- **Objective**
Echo verbatim every line from the one containing "You are a GUI" through the end of the items, both ends included. Omit the pictures from the output.

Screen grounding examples
-- Begin --
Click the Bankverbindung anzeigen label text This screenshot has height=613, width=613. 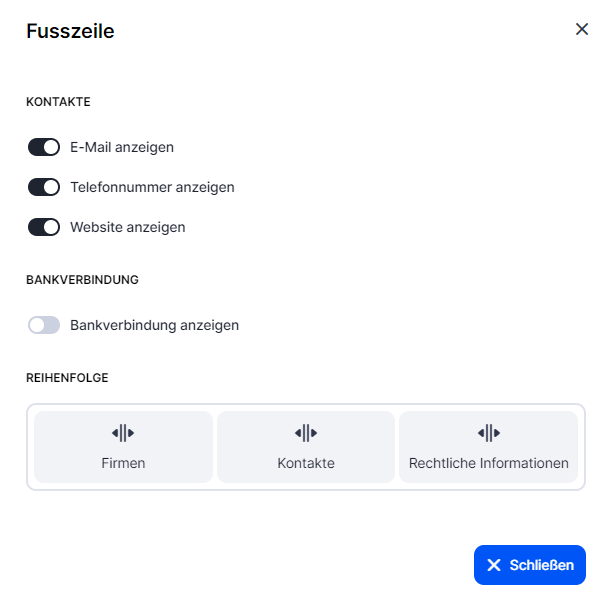click(x=154, y=325)
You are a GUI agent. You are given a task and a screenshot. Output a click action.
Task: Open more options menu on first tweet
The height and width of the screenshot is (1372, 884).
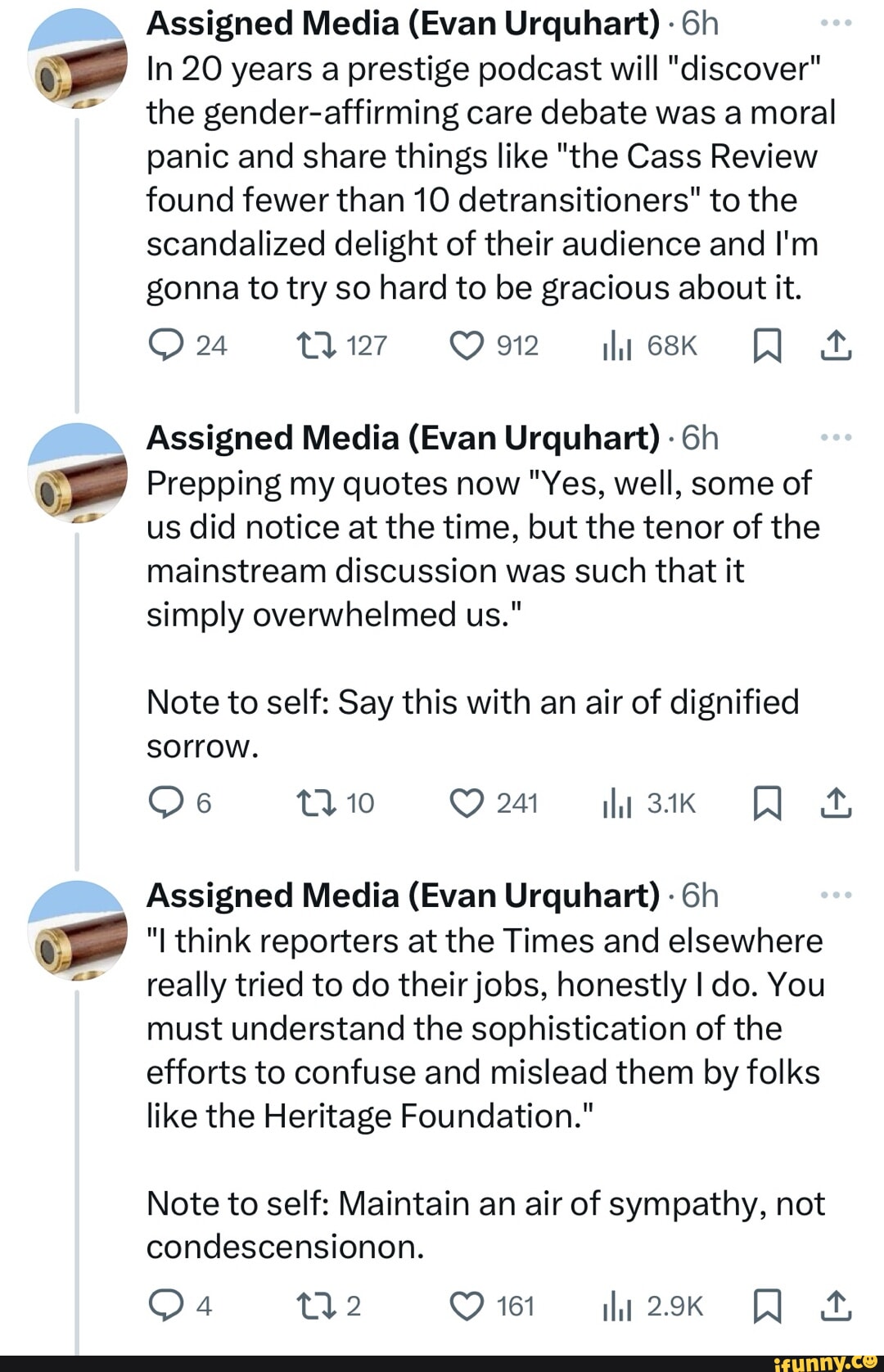(x=836, y=24)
-- End --
- **Solution**
You are a GUI agent. You are given a task and a screenshot. Output a click action.
Task: Open more options menu on first tweet
The height and width of the screenshot is (1372, 884).
(x=836, y=24)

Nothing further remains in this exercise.